EXTRACTED TEXT:
• Miranda (Yaggi) Rodak deposited Active-Learning Revision Clinics on Humanities Commons 2 years, 1 month ago

    Teaching the fundamentals of writing composition shouldn’t be boring. It should be active, engaging, and EMPOWERING! Most students, whether they consciously articulate it or not, want to vanquish their writing anxiety. They want to develop confidence in their ability to compose and revise strong prose that will help them thrive in coursework and the workplace. These students, however, enter writing-intensive college courses with an increasingly-limited foundation in compositional knowledge. While they may have “written a lot” in previous high school and college classes, few have taken classes grounded in teaching the mechanics and fundamentals necessary to break down writing, diagnose and articulate underperforming elements, and strategically implement revisions. Students have a right to their own language and their own voice, and teaching the building blocks of sentence and paragraph composition should not be defined as a way to “standardize” English. Quite the opposite! Students are more likely and better able to craft and communicate their authentic voice when they understand the building blocks of sentence and paragraph composition. But this kind of “down in the sentence” instruction takes times and careful scaffolding.

PROVIDED INFORMATION:
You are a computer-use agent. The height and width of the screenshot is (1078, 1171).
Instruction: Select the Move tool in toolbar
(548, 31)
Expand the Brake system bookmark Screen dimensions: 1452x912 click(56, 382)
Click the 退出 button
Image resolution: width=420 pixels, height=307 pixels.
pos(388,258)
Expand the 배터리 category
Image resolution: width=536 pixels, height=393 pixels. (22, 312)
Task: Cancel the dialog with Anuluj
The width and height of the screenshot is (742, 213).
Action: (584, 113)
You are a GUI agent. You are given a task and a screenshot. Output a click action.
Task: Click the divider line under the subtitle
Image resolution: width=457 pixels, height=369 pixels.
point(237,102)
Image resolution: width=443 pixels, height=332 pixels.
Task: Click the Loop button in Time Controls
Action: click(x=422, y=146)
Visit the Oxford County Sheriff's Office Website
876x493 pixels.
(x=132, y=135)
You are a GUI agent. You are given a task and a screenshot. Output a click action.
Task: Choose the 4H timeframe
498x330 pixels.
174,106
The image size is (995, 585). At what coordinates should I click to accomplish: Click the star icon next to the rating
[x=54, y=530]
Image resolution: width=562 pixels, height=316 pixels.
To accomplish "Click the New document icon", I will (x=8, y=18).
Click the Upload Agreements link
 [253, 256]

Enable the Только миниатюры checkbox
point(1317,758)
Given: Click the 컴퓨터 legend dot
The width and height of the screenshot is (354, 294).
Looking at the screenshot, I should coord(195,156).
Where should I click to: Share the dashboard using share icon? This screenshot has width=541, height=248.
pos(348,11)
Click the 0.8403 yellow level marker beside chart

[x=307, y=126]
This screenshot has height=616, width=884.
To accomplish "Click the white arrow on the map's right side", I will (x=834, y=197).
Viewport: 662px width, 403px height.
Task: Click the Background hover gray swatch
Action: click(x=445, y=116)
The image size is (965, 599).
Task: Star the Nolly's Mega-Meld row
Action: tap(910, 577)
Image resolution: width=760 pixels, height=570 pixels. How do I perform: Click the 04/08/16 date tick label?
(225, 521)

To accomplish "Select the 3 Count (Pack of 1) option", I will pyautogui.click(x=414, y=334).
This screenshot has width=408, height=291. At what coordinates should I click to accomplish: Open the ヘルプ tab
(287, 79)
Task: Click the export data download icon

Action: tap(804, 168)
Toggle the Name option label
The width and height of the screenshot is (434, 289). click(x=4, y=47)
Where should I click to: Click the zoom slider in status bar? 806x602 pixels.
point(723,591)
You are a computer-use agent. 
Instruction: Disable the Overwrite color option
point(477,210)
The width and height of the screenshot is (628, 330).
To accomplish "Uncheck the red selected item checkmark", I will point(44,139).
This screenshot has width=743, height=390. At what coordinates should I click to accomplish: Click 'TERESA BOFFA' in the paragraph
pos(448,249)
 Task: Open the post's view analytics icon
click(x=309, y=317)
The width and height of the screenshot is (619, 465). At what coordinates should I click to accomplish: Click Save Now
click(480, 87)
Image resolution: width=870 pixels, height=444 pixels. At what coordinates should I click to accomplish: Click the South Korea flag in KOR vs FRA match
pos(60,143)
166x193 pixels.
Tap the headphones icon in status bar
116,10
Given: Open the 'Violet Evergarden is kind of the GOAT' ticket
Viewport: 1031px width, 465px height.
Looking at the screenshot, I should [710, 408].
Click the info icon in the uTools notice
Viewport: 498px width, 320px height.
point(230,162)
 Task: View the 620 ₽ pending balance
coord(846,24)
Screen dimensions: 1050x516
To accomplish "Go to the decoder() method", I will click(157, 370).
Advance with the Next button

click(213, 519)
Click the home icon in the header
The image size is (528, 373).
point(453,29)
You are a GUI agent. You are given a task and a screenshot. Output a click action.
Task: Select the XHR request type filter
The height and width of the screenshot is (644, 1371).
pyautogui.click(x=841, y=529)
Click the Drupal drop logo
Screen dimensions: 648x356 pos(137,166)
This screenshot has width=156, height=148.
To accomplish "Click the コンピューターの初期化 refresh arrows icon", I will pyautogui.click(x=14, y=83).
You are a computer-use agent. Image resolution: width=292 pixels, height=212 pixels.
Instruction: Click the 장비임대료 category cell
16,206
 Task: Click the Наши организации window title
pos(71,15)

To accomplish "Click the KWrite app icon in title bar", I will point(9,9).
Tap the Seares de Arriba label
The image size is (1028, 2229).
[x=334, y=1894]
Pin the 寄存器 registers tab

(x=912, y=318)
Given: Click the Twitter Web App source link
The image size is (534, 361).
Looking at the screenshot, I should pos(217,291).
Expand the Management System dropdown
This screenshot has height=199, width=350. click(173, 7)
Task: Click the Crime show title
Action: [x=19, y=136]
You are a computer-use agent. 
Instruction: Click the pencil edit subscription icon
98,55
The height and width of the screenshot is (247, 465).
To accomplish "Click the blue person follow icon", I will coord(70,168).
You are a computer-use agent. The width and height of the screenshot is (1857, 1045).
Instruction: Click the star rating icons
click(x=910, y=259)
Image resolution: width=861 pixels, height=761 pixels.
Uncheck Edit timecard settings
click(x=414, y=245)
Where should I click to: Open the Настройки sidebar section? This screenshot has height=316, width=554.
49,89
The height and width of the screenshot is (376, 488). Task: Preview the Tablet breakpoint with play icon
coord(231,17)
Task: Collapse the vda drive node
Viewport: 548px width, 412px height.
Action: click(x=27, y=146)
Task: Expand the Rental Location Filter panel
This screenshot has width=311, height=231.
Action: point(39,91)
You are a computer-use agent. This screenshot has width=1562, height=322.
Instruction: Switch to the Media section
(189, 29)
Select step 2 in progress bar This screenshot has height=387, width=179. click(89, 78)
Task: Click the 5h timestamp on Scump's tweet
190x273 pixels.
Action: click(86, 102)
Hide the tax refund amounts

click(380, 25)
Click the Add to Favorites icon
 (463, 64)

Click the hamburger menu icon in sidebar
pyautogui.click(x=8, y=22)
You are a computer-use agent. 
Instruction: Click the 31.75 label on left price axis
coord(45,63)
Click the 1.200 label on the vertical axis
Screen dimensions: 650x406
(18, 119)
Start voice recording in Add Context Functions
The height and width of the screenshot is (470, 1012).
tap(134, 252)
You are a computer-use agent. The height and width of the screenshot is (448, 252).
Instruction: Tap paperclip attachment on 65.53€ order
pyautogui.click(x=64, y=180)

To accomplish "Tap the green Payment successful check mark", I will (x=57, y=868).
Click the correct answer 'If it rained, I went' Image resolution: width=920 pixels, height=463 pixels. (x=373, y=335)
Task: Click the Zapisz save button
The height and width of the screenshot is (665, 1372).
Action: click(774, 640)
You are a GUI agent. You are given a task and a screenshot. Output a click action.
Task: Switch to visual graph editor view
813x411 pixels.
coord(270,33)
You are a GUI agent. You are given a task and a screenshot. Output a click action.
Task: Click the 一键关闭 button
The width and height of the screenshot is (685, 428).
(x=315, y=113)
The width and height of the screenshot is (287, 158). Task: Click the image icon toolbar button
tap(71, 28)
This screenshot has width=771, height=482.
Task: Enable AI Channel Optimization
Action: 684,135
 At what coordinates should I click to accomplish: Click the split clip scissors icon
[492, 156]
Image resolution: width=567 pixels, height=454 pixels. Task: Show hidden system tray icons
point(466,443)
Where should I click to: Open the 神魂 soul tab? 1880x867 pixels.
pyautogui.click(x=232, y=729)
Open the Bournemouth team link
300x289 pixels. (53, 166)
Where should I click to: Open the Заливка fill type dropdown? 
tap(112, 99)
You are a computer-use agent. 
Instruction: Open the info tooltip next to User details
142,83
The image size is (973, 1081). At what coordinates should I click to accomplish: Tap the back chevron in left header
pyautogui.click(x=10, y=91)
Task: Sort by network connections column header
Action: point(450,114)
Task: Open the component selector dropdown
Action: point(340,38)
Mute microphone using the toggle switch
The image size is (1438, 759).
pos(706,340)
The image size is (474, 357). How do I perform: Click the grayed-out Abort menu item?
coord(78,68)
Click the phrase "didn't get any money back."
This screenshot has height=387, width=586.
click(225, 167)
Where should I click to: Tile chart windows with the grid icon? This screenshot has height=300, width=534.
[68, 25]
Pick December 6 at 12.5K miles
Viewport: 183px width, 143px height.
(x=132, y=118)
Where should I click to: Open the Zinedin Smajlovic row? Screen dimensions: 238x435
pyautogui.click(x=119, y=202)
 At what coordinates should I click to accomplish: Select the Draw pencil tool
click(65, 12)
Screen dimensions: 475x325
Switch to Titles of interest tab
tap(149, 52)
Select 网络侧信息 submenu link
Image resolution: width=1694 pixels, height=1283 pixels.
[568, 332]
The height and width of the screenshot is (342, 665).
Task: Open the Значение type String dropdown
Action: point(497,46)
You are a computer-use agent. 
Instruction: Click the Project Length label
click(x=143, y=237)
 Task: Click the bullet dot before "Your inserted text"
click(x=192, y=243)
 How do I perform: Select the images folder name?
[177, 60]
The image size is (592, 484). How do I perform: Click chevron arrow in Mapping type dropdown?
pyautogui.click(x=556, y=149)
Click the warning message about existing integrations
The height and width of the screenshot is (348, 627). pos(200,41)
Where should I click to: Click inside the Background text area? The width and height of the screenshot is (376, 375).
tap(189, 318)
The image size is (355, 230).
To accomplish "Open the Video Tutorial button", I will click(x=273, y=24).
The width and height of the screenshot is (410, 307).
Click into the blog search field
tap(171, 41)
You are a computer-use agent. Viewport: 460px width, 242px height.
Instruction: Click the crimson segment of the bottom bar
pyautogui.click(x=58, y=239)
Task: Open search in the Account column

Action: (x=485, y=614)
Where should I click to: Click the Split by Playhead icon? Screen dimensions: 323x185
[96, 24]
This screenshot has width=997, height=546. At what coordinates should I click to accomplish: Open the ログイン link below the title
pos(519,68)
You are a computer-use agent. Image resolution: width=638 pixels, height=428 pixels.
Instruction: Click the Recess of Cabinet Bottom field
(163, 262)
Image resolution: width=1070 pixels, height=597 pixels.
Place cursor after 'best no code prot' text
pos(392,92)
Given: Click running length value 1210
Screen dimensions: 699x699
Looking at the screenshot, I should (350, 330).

TASK 1:
In the post about Active-Learning Revision Clinics, what do most students want to overcome?
TASK 2:
Carry on the post about teaching writing composition, picking up after its last sentence.
The listing can be left aside.

ANSWER SPACE 1:
Their writing anxiety.

ANSWER SPACE 2:
    This instructor’s guide provides educators with a series of active-learning-based lesson plans (or “revision clinics”) designed to teach concrete revision strategies at the sentence and paragraph level. These lessons focus on empowering students to become autonomous editors of their own and others’ writing by addressing their skill gaps in identifying weak, underperforming writing and revising it for strategic impact. The lesson plans, templates, and accompanying notes we provide are rooted in active learning pedagogy – the philosophy that students acquire skills more effectively when they engage directly in the learning process in a hands-on way.